• **Set problem**: In the data below, starting at the line that contains "How do I perform: Click" and ending at the end of the data, switch "export" to "download" and reproduce only those lines with all else unchanged. Leave the pictures out of your answer.

• **Material for the task**:
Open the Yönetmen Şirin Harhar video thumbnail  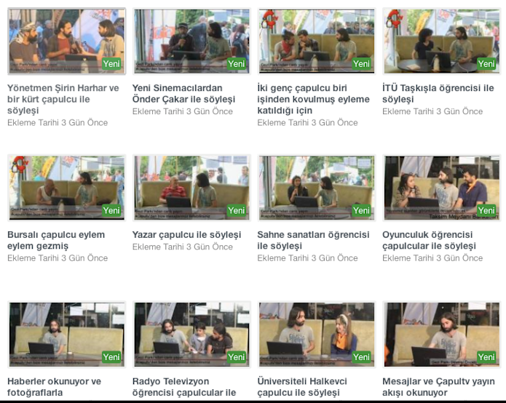[67, 41]
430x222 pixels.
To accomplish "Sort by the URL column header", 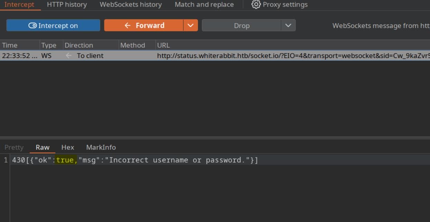I will pos(163,45).
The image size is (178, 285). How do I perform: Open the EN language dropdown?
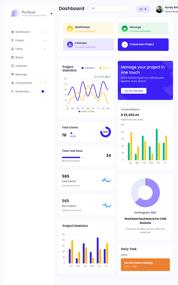(x=143, y=9)
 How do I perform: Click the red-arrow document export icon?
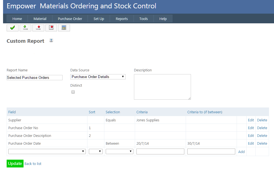[x=51, y=28]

• **Expected answer**:
 How do I perform: Click the red-arrow document download icon?
[x=51, y=28]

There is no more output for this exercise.